## What you will do
Write each line out a second time, exactly as shown below.

Stored items:
════════════════════

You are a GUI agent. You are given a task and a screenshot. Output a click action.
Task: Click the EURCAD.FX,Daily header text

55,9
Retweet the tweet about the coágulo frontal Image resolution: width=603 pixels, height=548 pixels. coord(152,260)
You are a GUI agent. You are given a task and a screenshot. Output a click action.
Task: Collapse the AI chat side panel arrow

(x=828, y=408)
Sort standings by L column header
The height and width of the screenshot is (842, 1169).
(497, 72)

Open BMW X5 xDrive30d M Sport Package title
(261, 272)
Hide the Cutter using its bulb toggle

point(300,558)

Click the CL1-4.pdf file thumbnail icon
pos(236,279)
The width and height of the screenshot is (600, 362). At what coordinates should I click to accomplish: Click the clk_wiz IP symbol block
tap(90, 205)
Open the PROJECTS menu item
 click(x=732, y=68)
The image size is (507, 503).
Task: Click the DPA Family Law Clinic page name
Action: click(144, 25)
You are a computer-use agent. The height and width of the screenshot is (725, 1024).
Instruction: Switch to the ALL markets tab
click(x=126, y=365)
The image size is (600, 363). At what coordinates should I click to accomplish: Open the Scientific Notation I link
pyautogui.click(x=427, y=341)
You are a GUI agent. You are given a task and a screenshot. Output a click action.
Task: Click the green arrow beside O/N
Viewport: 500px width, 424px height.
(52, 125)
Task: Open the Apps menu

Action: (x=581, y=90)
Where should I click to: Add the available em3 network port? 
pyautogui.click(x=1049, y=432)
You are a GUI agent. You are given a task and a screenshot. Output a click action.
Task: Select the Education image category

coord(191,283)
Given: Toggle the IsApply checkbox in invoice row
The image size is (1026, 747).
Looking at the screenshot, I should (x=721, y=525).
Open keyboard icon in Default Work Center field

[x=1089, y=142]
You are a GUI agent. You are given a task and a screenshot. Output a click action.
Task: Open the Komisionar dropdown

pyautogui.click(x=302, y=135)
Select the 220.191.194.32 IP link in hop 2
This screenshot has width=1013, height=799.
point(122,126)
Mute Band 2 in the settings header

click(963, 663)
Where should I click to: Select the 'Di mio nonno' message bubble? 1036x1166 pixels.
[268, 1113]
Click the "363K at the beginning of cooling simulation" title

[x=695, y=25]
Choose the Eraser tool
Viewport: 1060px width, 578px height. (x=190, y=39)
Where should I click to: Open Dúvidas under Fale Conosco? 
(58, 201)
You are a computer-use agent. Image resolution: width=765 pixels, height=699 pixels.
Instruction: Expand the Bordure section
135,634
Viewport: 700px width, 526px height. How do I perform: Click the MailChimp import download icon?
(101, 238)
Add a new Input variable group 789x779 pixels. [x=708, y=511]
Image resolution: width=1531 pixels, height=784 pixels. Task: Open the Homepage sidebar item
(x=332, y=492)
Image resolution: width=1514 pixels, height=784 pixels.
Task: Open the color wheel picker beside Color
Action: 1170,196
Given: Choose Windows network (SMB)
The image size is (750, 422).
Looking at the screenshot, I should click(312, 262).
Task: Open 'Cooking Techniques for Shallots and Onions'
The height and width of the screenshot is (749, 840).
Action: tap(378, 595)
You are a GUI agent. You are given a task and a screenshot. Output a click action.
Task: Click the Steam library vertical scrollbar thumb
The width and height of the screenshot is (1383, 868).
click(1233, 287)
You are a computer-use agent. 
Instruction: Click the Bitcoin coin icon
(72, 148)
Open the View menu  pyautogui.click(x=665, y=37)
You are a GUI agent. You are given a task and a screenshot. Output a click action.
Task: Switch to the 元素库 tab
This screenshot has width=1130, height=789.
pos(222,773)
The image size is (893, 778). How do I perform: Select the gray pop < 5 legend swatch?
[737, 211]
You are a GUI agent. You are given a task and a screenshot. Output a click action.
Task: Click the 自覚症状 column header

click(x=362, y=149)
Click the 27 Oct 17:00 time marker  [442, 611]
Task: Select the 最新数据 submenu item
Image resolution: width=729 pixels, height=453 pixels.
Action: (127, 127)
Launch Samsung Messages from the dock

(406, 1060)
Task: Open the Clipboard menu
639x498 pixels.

════════════════════

## Answer for the task
You are a GUI agent. You are given a task and a screenshot. Output a click action.
Task: Click the EURCAD.FX,Daily header text

55,9
Retweet the tweet about the coágulo frontal Image resolution: width=603 pixels, height=548 pixels. coord(152,260)
You are a GUI agent. You are given a task and a screenshot. Output a click action.
Task: Collapse the AI chat side panel arrow

(x=828, y=408)
Sort standings by L column header
The height and width of the screenshot is (842, 1169).
(497, 72)

Open BMW X5 xDrive30d M Sport Package title
(261, 272)
Hide the Cutter using its bulb toggle

point(300,558)

Click the CL1-4.pdf file thumbnail icon
pos(236,279)
The width and height of the screenshot is (600, 362). At what coordinates should I click to accomplish: Click the clk_wiz IP symbol block
tap(90, 205)
Open the PROJECTS menu item
 click(x=732, y=68)
The image size is (507, 503).
Task: Click the DPA Family Law Clinic page name
Action: click(144, 25)
You are a computer-use agent. The height and width of the screenshot is (725, 1024).
Instruction: Switch to the ALL markets tab
click(x=126, y=365)
The image size is (600, 363). At what coordinates should I click to accomplish: Open the Scientific Notation I link
pyautogui.click(x=427, y=341)
You are a GUI agent. You are given a task and a screenshot. Output a click action.
Task: Click the green arrow beside O/N
Viewport: 500px width, 424px height.
(52, 125)
Task: Open the Apps menu

Action: (x=581, y=90)
Where should I click to: Add the available em3 network port? 
pyautogui.click(x=1049, y=432)
You are a GUI agent. You are given a task and a screenshot. Output a click action.
Task: Select the Education image category

coord(191,283)
Given: Toggle the IsApply checkbox in invoice row
The image size is (1026, 747).
Looking at the screenshot, I should (x=721, y=525).
Open keyboard icon in Default Work Center field

[x=1089, y=142]
You are a GUI agent. You are given a task and a screenshot. Output a click action.
Task: Open the Komisionar dropdown

pyautogui.click(x=302, y=135)
Select the 220.191.194.32 IP link in hop 2
This screenshot has width=1013, height=799.
point(122,126)
Mute Band 2 in the settings header

click(963, 663)
Where should I click to: Select the 'Di mio nonno' message bubble? 1036x1166 pixels.
[268, 1113]
Click the "363K at the beginning of cooling simulation" title

[x=695, y=25]
Choose the Eraser tool
Viewport: 1060px width, 578px height. (x=190, y=39)
Where should I click to: Open Dúvidas under Fale Conosco? 
(58, 201)
You are a computer-use agent. Image resolution: width=765 pixels, height=699 pixels.
Instruction: Expand the Bordure section
135,634
Viewport: 700px width, 526px height. How do I perform: Click the MailChimp import download icon?
(101, 238)
Add a new Input variable group 789x779 pixels. [x=708, y=511]
Image resolution: width=1531 pixels, height=784 pixels. Task: Open the Homepage sidebar item
(x=332, y=492)
Image resolution: width=1514 pixels, height=784 pixels.
Task: Open the color wheel picker beside Color
Action: 1170,196
Given: Choose Windows network (SMB)
The image size is (750, 422).
Looking at the screenshot, I should click(312, 262).
Task: Open 'Cooking Techniques for Shallots and Onions'
The height and width of the screenshot is (749, 840).
Action: tap(378, 595)
You are a GUI agent. You are given a task and a screenshot. Output a click action.
Task: Click the Steam library vertical scrollbar thumb
The width and height of the screenshot is (1383, 868).
click(1233, 287)
You are a computer-use agent. 
Instruction: Click the Bitcoin coin icon
(72, 148)
Open the View menu  pyautogui.click(x=665, y=37)
You are a GUI agent. You are given a task and a screenshot. Output a click action.
Task: Switch to the 元素库 tab
This screenshot has width=1130, height=789.
pos(222,773)
The image size is (893, 778). How do I perform: Select the gray pop < 5 legend swatch?
[737, 211]
You are a GUI agent. You are given a task and a screenshot. Output a click action.
Task: Click the 自覚症状 column header

click(x=362, y=149)
Click the 27 Oct 17:00 time marker  [442, 611]
Task: Select the 最新数据 submenu item
Image resolution: width=729 pixels, height=453 pixels.
Action: (127, 127)
Launch Samsung Messages from the dock

(406, 1060)
Task: Open the Clipboard menu
639x498 pixels.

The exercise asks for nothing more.